- _What this task involves_: Could you give the data below again, exactly and completely?

------ Materials provided ------

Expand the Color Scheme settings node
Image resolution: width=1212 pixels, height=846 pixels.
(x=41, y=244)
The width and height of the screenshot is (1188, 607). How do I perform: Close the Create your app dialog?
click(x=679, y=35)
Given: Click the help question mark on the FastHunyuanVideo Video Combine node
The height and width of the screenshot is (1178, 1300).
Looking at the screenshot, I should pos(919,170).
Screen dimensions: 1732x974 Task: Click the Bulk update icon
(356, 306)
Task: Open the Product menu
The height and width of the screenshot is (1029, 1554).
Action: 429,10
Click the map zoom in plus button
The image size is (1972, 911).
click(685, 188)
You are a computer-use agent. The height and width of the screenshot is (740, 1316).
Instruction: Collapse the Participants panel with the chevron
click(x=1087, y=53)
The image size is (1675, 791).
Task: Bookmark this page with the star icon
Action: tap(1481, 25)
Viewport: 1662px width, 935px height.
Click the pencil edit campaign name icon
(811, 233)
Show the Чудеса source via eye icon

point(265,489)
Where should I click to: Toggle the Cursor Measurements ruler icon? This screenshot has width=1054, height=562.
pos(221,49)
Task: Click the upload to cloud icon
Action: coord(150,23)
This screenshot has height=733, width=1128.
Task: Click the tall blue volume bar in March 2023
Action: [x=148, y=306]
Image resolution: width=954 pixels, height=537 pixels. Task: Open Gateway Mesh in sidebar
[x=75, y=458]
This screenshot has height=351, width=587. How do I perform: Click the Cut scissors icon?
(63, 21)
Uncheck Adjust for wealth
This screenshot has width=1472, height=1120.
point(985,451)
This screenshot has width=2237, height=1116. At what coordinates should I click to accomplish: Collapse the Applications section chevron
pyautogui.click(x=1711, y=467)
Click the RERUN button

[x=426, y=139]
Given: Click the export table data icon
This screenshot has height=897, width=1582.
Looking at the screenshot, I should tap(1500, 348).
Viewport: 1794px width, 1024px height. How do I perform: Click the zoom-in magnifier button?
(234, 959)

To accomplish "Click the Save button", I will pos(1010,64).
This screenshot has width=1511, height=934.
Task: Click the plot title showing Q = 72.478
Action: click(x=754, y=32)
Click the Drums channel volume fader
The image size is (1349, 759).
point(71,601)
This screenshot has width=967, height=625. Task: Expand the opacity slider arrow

------

- _Written solution_:
Expand the Color Scheme settings node
Image resolution: width=1212 pixels, height=846 pixels.
(x=41, y=244)
The width and height of the screenshot is (1188, 607). How do I perform: Close the Create your app dialog?
click(x=679, y=35)
Given: Click the help question mark on the FastHunyuanVideo Video Combine node
The height and width of the screenshot is (1178, 1300).
Looking at the screenshot, I should pos(919,170).
Screen dimensions: 1732x974 Task: Click the Bulk update icon
(356, 306)
Task: Open the Product menu
The height and width of the screenshot is (1029, 1554).
Action: 429,10
Click the map zoom in plus button
The image size is (1972, 911).
click(685, 188)
You are a computer-use agent. The height and width of the screenshot is (740, 1316).
Instruction: Collapse the Participants panel with the chevron
click(x=1087, y=53)
The image size is (1675, 791).
Task: Bookmark this page with the star icon
Action: tap(1481, 25)
Viewport: 1662px width, 935px height.
Click the pencil edit campaign name icon
(811, 233)
Show the Чудеса source via eye icon

point(265,489)
Where should I click to: Toggle the Cursor Measurements ruler icon? This screenshot has width=1054, height=562.
pos(221,49)
Task: Click the upload to cloud icon
Action: coord(150,23)
This screenshot has height=733, width=1128.
Task: Click the tall blue volume bar in March 2023
Action: [x=148, y=306]
Image resolution: width=954 pixels, height=537 pixels. Task: Open Gateway Mesh in sidebar
[x=75, y=458]
This screenshot has height=351, width=587. How do I perform: Click the Cut scissors icon?
(63, 21)
Uncheck Adjust for wealth
This screenshot has width=1472, height=1120.
point(985,451)
This screenshot has width=2237, height=1116. At what coordinates should I click to accomplish: Collapse the Applications section chevron
pyautogui.click(x=1711, y=467)
Click the RERUN button

[x=426, y=139]
Given: Click the export table data icon
This screenshot has height=897, width=1582.
Looking at the screenshot, I should tap(1500, 348).
Viewport: 1794px width, 1024px height. How do I perform: Click the zoom-in magnifier button?
(234, 959)

To accomplish "Click the Save button", I will pos(1010,64).
This screenshot has width=1511, height=934.
Task: Click the plot title showing Q = 72.478
Action: click(x=754, y=32)
Click the Drums channel volume fader
The image size is (1349, 759).
point(71,601)
This screenshot has width=967, height=625. Task: Expand the opacity slider arrow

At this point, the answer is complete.